_Records for this task_:
►

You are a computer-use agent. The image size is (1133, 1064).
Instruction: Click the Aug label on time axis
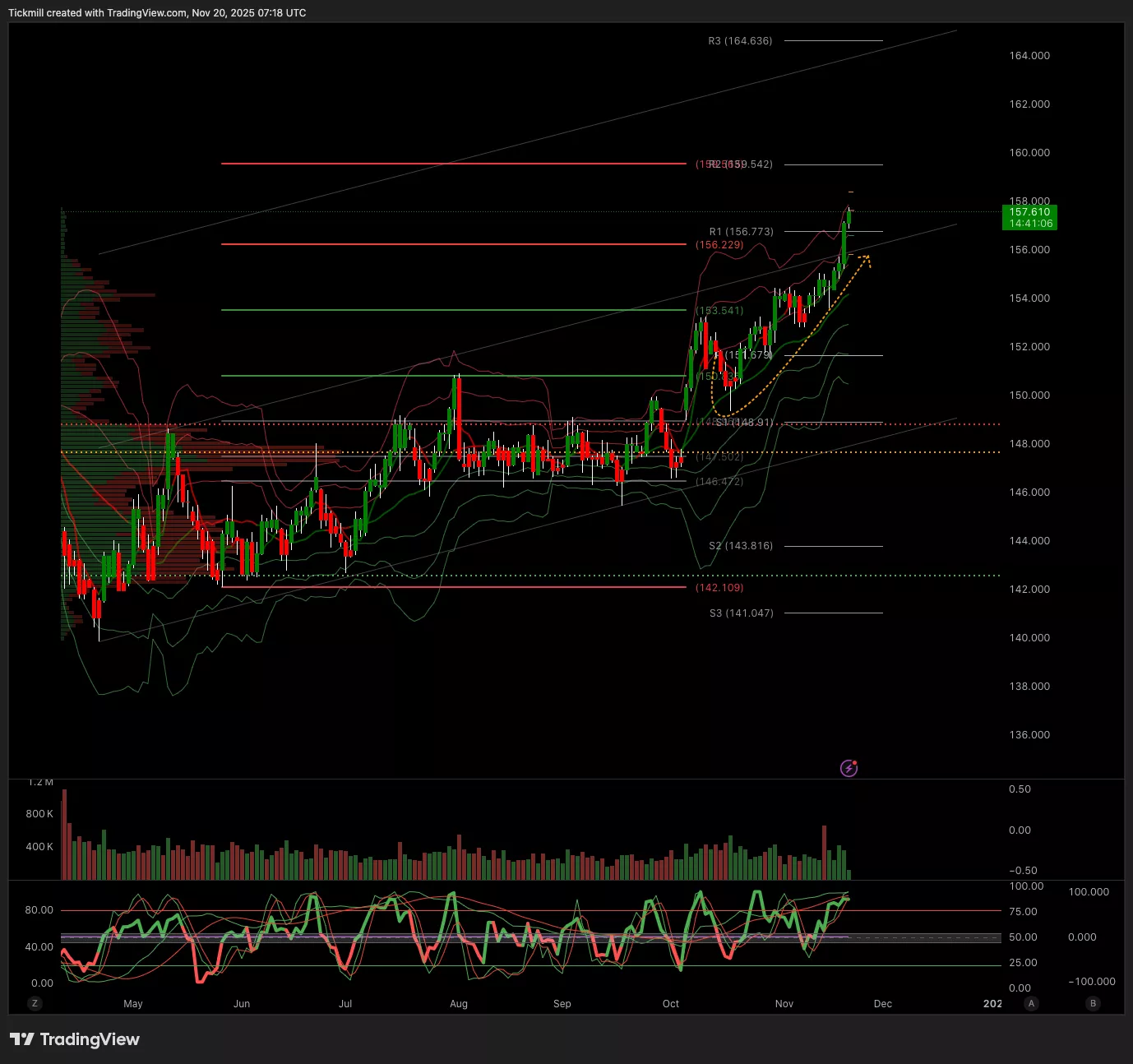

◄
►

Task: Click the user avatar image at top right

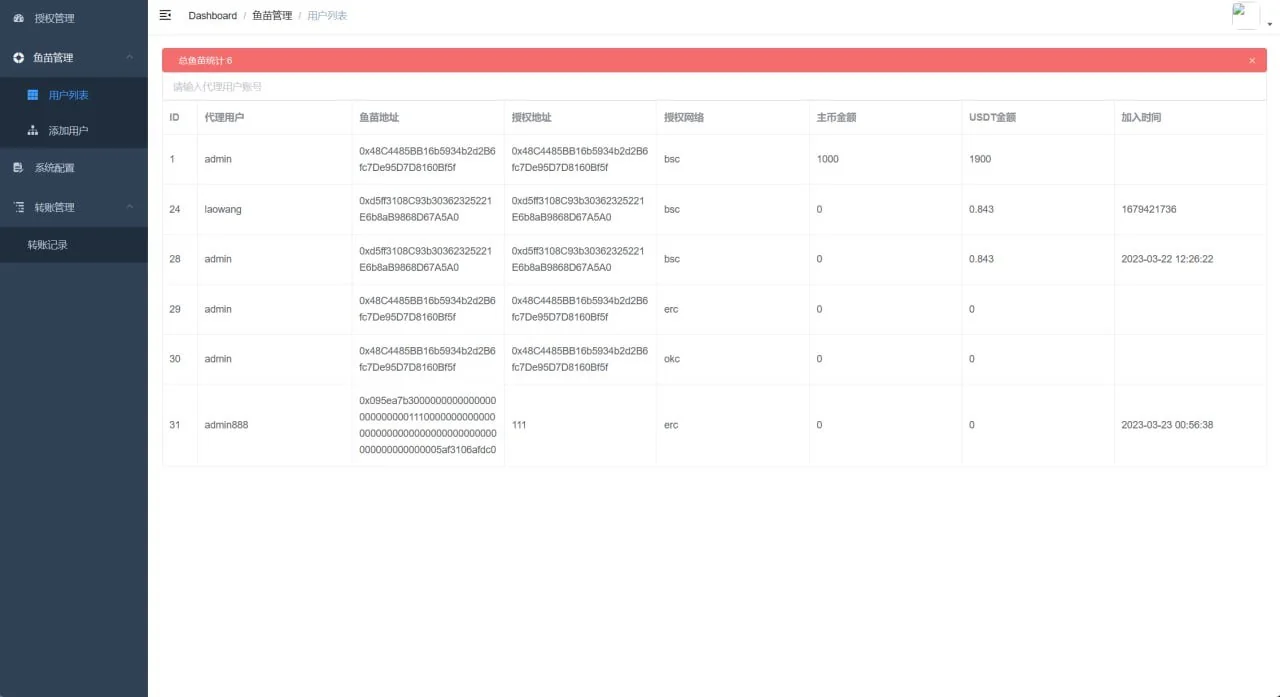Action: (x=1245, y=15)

◄
►

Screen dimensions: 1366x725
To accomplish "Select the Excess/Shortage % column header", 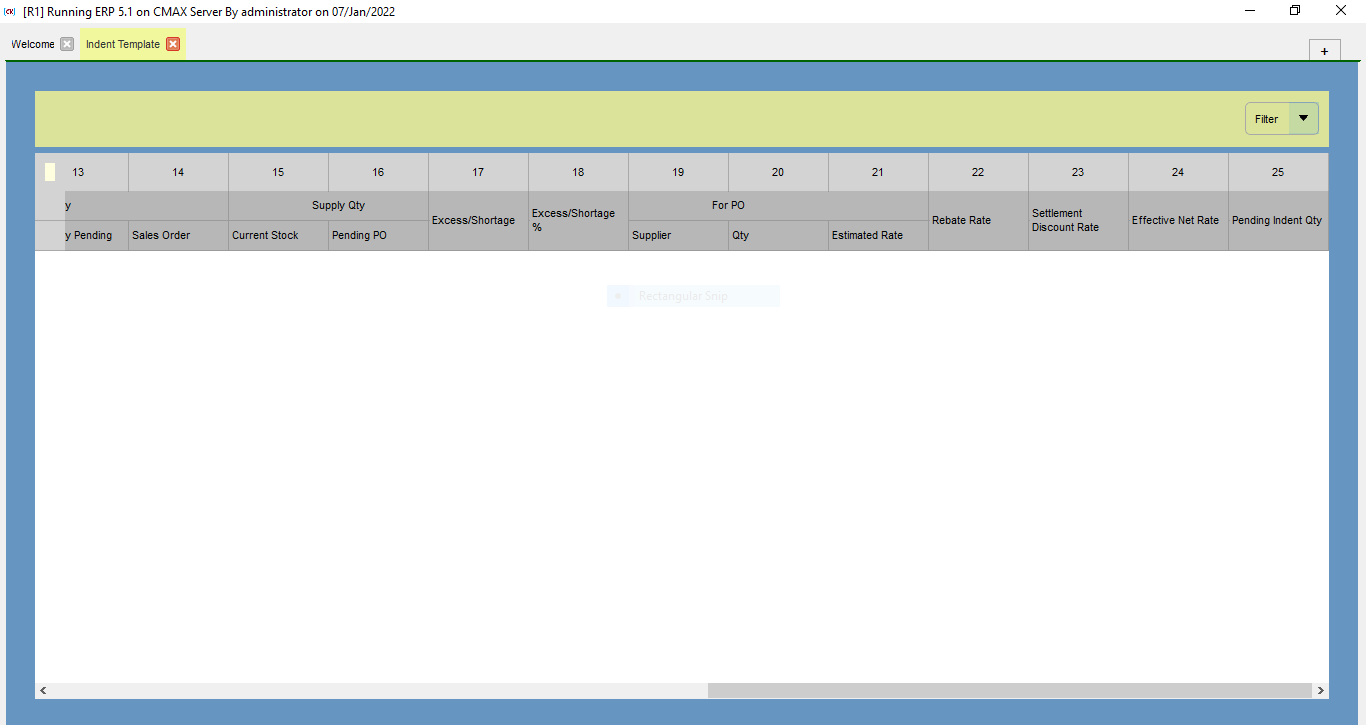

◄

Write out the data exactly, from the line containing "You are a computer-use" through the line containing "Instruction: Click the Aug label on time axis", including both of those lines and nothing else.

You are a computer-use agent. The image size is (1133, 1064).
Instruction: Click the Aug label on time axis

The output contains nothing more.